What they deliver is what they call “flavor with soul,” which I would describe as mostly Southern with some contemporary switch-ups to take health into account, which will be welcome to some, blasphemous to others.
Having once been engaged to a man from the South, from Florida’s Panhandle near Alabama, I’m well acquainted with the full-fat-ahead nature of Southern cuisine, which doesn’t quite mesh with the current push for health-sustaining, life-extending foods. What do you think organics and juicing is all about?
Hughley’s aims for a little bit of balance from offering miniplates with just a taste of wickedness to collard greens minus the extra heft and pleasure of ham hocks.
Hughley, who grew up in Cleveland and spent 26 years as a Navy cook, learned to cook from his grandparents, who hailed from Arkansas and Mississippi.
“The way that I ate, and the way they cooked back in the day, they didn’t have all the options you have now,” he said of the missing pork in the greens. “I also have a bunch of customers who don’t eat pork, so I don’t put pork in it.”
Not all are pleased by the absence of the smoky pork flavor, but it’s not as if this is all diet food.

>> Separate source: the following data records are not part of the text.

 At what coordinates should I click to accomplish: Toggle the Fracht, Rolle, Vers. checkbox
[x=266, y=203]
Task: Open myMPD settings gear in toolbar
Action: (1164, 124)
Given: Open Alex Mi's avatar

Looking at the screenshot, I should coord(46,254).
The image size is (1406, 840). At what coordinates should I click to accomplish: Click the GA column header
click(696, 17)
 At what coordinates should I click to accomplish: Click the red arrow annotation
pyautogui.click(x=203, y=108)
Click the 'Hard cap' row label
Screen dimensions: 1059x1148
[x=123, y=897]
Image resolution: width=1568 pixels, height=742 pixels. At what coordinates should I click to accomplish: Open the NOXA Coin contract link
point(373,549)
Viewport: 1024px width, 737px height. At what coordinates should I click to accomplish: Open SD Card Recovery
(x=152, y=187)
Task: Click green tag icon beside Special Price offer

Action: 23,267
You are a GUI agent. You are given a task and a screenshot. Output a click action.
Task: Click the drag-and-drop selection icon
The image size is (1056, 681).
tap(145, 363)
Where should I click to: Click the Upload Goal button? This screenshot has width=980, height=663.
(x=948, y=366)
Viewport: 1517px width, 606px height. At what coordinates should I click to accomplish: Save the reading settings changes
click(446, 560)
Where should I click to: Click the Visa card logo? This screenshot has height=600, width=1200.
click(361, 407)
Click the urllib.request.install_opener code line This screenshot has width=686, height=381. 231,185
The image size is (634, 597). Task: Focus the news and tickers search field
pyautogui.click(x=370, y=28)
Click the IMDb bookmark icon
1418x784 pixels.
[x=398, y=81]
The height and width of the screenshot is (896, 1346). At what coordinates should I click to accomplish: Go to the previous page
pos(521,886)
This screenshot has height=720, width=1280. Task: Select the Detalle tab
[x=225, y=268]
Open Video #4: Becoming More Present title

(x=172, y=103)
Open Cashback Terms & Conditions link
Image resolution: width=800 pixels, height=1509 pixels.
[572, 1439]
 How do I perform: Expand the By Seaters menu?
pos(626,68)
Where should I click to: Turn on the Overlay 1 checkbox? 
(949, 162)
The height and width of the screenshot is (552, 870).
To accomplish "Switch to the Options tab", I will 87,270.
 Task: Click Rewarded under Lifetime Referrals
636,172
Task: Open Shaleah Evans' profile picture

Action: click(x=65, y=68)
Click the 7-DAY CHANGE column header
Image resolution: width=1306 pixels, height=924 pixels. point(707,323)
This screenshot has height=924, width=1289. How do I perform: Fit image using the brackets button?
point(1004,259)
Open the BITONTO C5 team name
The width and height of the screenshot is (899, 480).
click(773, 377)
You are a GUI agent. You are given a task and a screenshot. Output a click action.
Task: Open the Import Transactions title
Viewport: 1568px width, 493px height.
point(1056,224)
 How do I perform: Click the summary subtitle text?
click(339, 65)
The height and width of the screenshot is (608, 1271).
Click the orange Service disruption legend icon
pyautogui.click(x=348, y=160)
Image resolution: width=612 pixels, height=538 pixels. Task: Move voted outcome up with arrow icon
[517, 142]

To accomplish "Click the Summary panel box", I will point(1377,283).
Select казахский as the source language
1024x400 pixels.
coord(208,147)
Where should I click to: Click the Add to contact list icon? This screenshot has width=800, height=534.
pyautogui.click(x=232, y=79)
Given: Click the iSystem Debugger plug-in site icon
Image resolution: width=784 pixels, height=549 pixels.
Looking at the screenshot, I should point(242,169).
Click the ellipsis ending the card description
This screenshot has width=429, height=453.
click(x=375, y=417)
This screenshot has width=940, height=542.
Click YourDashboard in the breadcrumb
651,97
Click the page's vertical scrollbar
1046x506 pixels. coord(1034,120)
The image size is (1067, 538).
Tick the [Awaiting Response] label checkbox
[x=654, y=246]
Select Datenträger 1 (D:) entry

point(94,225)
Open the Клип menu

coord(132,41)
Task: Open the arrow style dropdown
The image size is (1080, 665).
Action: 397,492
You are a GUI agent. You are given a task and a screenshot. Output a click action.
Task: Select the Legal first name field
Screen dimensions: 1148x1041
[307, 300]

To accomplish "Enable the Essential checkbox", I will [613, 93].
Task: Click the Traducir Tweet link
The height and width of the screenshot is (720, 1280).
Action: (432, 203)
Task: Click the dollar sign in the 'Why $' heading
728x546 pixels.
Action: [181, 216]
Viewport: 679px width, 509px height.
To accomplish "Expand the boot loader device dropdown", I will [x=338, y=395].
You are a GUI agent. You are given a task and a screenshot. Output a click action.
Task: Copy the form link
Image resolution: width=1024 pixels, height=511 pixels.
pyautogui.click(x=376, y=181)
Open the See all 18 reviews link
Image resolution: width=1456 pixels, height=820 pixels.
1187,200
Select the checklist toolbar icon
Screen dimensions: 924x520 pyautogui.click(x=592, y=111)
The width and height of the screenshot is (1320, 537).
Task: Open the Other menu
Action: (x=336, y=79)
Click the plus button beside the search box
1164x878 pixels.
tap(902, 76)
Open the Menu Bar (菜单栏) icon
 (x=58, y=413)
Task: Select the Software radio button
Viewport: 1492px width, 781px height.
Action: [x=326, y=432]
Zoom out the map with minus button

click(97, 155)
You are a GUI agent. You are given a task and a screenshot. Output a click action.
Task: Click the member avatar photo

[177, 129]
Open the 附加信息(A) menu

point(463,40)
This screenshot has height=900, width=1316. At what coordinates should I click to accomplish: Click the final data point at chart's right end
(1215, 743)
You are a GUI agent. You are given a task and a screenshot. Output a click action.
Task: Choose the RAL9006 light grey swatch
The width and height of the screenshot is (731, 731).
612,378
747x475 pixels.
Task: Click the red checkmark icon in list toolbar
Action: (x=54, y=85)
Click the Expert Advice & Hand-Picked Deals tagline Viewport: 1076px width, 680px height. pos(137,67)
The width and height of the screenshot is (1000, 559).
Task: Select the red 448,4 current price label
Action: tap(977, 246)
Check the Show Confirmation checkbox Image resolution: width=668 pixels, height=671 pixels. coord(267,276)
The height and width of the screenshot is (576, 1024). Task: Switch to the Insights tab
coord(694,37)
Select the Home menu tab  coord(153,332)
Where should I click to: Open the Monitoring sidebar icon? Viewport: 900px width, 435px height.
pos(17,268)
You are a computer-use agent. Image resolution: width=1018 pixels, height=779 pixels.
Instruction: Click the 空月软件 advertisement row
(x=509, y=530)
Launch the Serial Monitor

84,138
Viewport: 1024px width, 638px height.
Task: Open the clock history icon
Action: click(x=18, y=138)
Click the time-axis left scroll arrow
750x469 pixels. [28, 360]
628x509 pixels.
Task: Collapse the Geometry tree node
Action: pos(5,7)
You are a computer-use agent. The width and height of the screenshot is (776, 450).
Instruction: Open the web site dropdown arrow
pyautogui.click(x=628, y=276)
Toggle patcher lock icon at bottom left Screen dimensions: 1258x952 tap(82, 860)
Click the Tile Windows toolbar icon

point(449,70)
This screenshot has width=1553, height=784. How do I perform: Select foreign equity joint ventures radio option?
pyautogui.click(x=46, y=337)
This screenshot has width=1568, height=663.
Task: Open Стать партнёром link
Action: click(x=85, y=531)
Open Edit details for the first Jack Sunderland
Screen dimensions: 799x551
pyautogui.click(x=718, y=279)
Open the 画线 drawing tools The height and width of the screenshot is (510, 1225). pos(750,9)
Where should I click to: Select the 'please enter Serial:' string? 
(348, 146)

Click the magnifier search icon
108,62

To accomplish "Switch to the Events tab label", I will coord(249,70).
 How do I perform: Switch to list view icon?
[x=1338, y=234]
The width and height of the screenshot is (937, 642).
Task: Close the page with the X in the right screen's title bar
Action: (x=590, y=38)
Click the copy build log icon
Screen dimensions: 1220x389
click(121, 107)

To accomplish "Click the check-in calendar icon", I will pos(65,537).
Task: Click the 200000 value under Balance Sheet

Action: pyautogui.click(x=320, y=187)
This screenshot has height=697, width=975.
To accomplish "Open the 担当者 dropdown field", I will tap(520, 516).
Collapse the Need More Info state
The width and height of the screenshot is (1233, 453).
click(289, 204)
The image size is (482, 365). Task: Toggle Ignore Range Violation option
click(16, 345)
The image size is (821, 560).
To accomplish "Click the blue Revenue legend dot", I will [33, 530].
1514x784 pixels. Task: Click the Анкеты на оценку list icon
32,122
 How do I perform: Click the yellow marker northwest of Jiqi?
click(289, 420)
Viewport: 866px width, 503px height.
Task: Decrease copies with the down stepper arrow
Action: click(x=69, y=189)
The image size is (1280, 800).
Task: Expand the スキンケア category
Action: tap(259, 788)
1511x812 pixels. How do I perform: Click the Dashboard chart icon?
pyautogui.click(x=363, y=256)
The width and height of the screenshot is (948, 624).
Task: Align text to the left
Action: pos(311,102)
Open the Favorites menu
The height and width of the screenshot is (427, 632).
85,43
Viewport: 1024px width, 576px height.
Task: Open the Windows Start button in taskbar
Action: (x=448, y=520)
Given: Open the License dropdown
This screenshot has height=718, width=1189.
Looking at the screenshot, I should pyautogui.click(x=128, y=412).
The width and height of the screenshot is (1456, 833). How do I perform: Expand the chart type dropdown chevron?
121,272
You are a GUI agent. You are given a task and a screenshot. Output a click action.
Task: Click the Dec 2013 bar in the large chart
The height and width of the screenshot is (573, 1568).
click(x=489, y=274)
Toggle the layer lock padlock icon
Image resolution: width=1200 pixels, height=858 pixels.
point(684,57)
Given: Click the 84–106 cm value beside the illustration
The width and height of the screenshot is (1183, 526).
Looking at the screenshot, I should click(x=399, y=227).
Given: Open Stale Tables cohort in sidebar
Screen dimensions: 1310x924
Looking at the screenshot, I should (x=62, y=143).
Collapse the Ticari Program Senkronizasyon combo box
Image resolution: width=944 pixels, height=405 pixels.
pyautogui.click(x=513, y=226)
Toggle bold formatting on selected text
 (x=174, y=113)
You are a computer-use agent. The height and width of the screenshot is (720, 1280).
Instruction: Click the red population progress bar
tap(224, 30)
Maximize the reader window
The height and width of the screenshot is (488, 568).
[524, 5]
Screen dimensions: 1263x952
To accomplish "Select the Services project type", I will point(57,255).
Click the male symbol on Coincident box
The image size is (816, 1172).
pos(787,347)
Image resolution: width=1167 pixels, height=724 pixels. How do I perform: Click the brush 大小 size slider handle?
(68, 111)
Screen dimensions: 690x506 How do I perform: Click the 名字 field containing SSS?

As Hughley says, “You still want to take a nap afterward.”
The most popular dishes are the fried catfish ($13.99) and fried chicken ($14.99 for wings, $13.99 for thighs). I especially love the home-style fried chicken with a light flour coating, which is airy, crisp and virtually greaseless. Eat it while it’s hot. If fried chicken is on your “do not eat” list but you still crave a bite, a miniplate with one chicken thigh is $7.50; two chicken wings is $8. The miniplates come with a choice of one side.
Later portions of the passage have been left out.